### Provided records:

::::::::

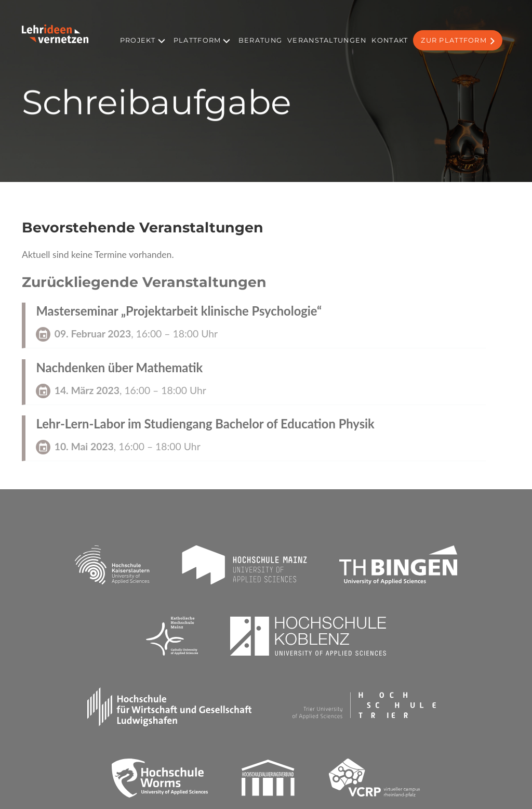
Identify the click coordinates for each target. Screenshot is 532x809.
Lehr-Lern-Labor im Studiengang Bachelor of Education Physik (205, 424)
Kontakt (390, 40)
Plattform (197, 40)
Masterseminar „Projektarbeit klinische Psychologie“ (179, 311)
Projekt (138, 40)
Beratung (260, 40)
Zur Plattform (454, 40)
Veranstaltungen (327, 40)
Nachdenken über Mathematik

::::::::

Please convert the items above into a numbered list, leaving out any blank lines. Omit the pictures from your answer.

### Full answer:
1. Identify the click coordinates for each target. Screenshot is 532x809.
2. Lehr-Lern-Labor im Studiengang Bachelor of Education Physik (205, 424)
3. Kontakt (390, 40)
4. Plattform (197, 40)
5. Masterseminar „Projektarbeit klinische Psychologie“ (179, 311)
6. Projekt (138, 40)
7. Beratung (260, 40)
8. Zur Plattform (454, 40)
9. Veranstaltungen (327, 40)
10. Nachdenken über Mathematik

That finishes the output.